**** Extracted entries ****

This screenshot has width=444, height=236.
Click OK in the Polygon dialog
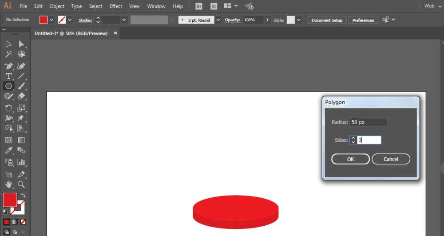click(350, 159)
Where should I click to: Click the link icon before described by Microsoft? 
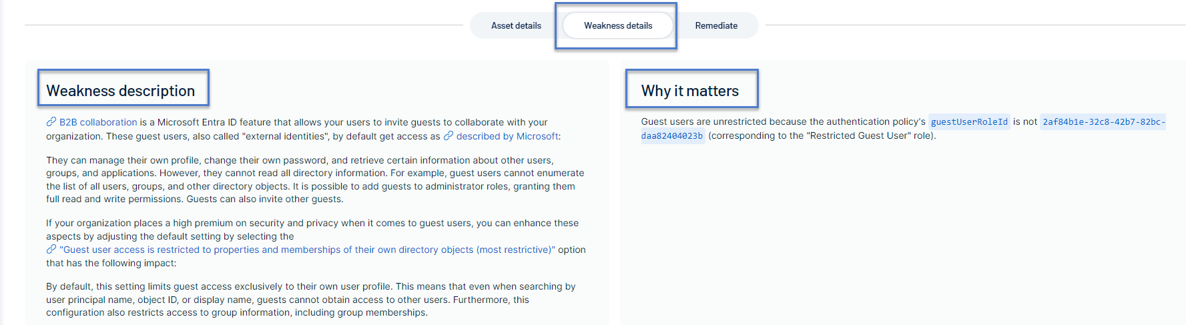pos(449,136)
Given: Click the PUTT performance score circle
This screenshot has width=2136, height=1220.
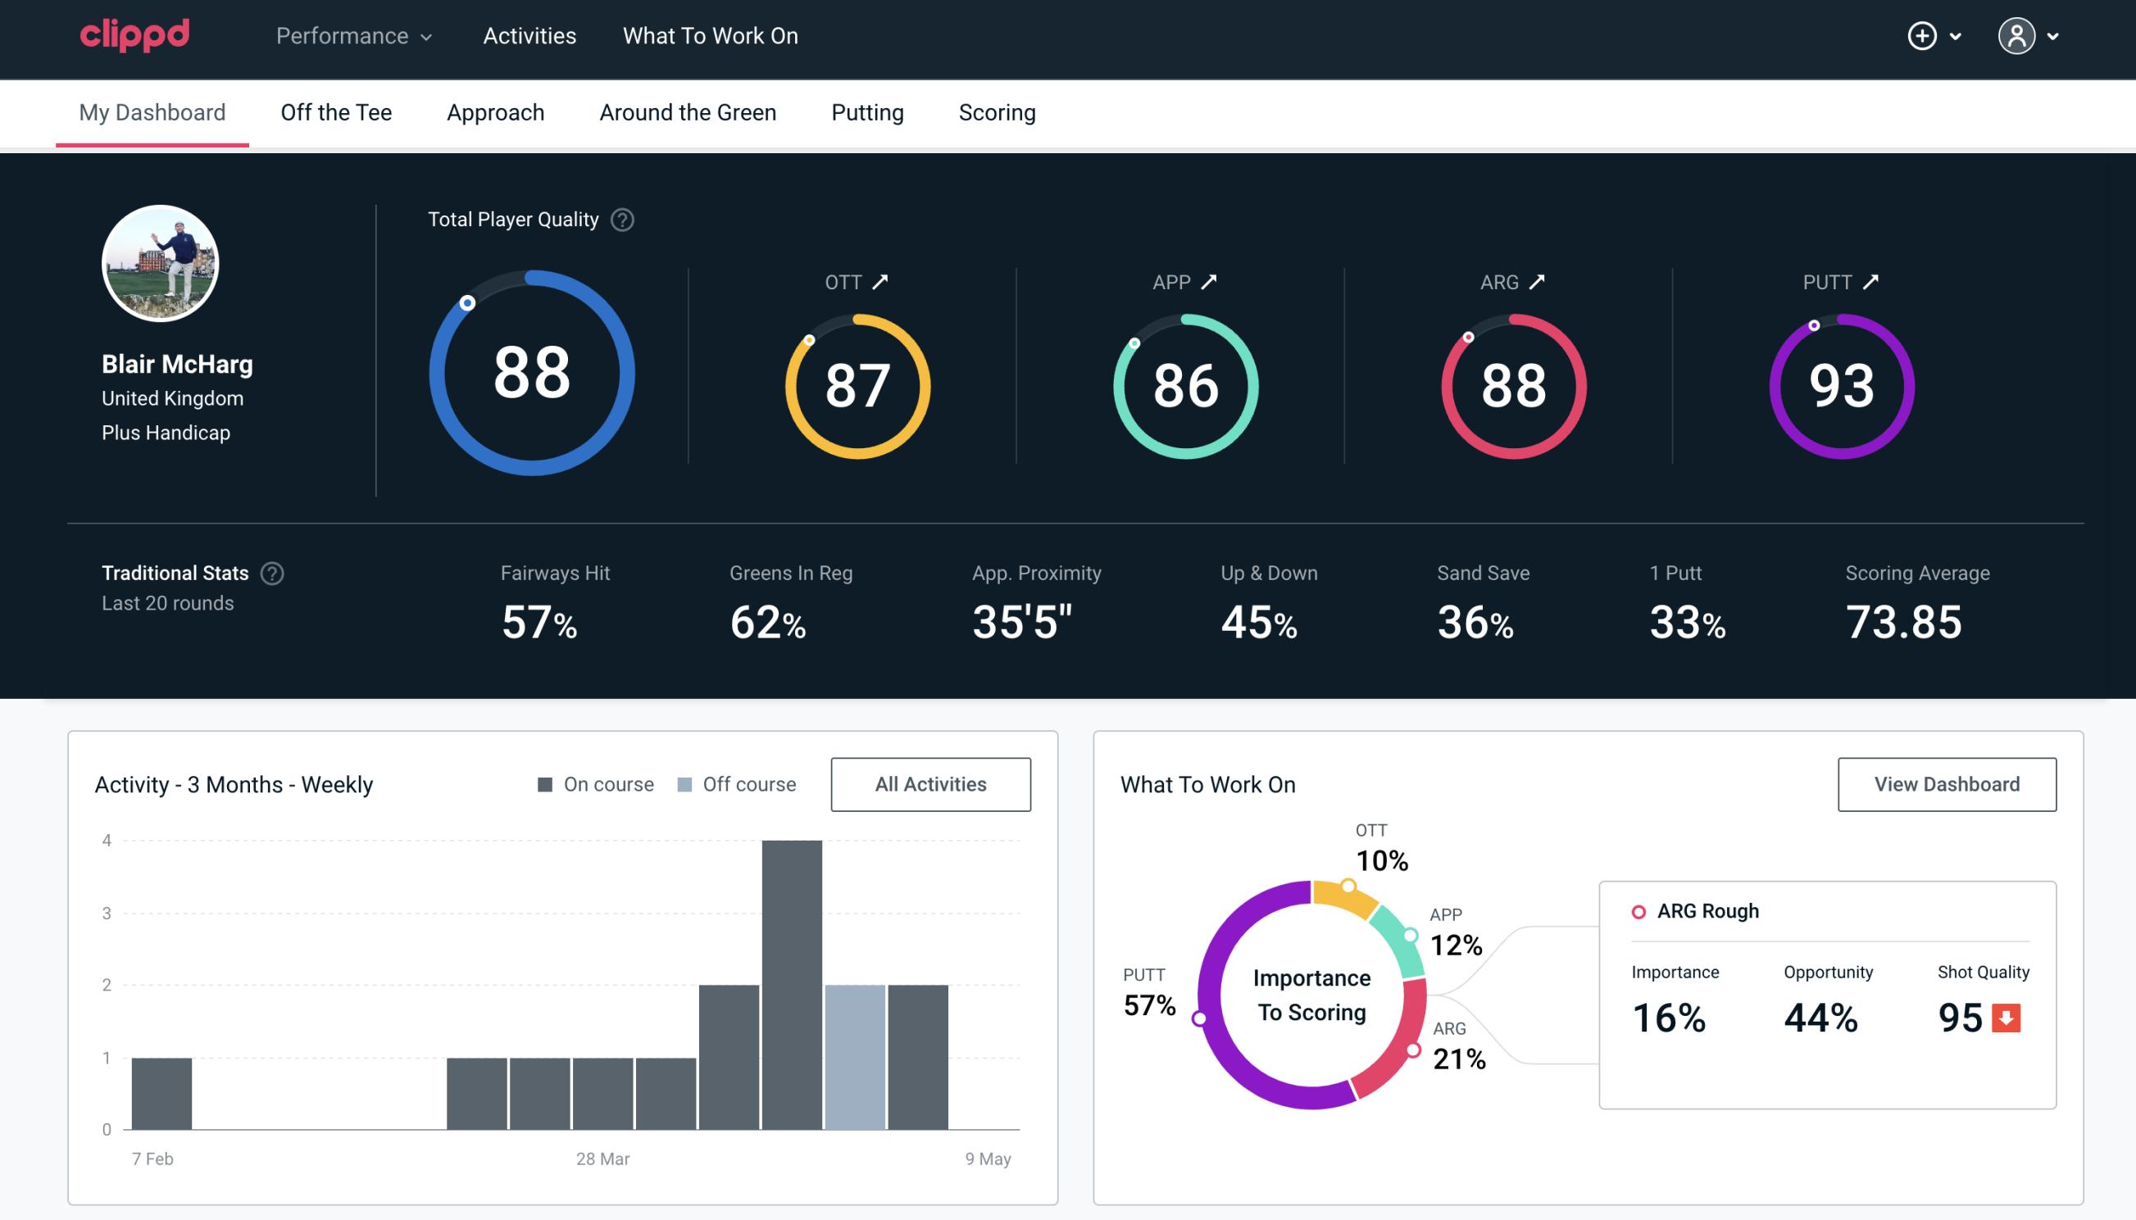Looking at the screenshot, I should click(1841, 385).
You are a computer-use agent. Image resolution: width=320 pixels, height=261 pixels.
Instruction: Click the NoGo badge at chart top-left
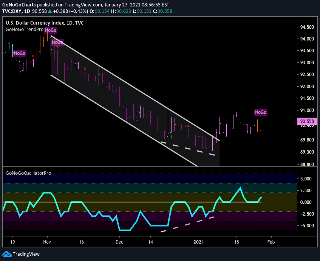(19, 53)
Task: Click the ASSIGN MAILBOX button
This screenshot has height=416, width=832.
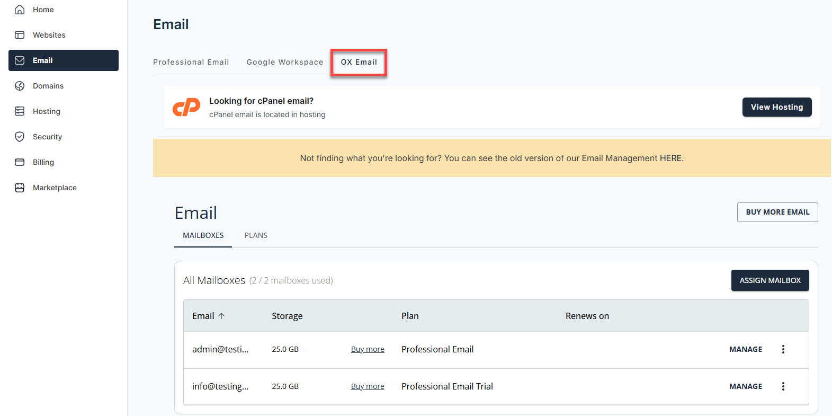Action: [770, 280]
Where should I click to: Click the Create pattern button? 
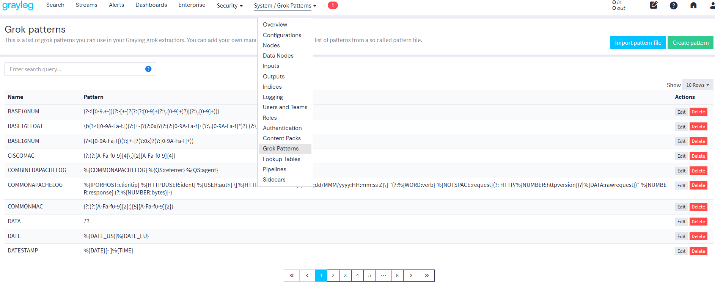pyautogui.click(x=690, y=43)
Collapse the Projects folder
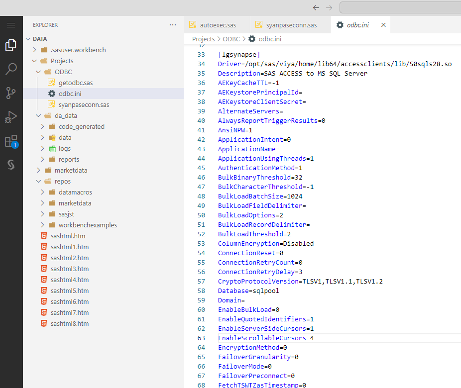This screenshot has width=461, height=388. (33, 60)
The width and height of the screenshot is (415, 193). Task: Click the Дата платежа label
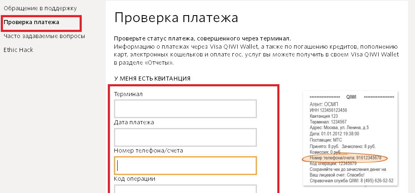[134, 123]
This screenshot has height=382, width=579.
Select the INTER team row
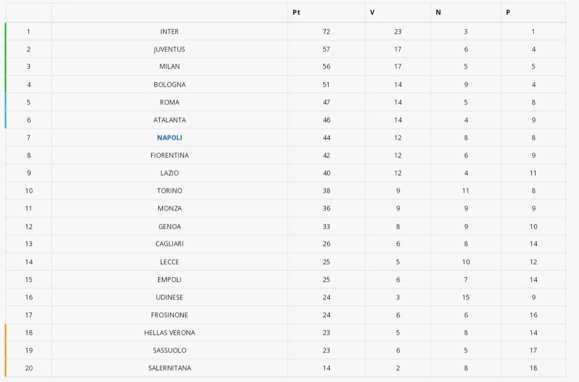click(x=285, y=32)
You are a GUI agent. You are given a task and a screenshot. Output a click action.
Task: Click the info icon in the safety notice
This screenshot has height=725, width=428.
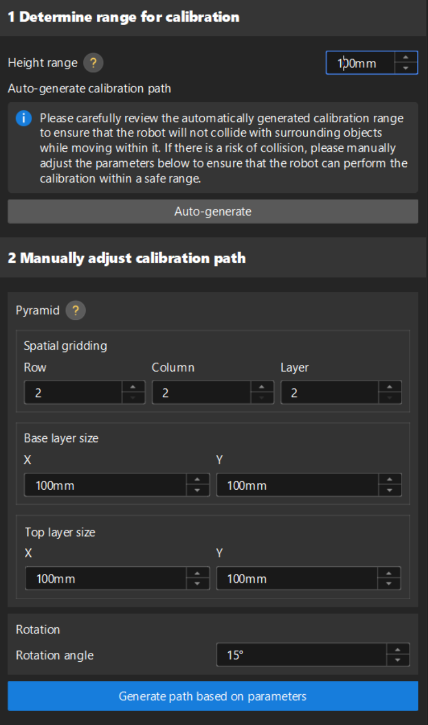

****

Task goal: With pictures left out, extract the lines from the one containing "Task: Click the info" to the end of the material above, both included, exactly as written.

Exercise answer:
Task: Click the info icon in the safety notice
This screenshot has height=725, width=428.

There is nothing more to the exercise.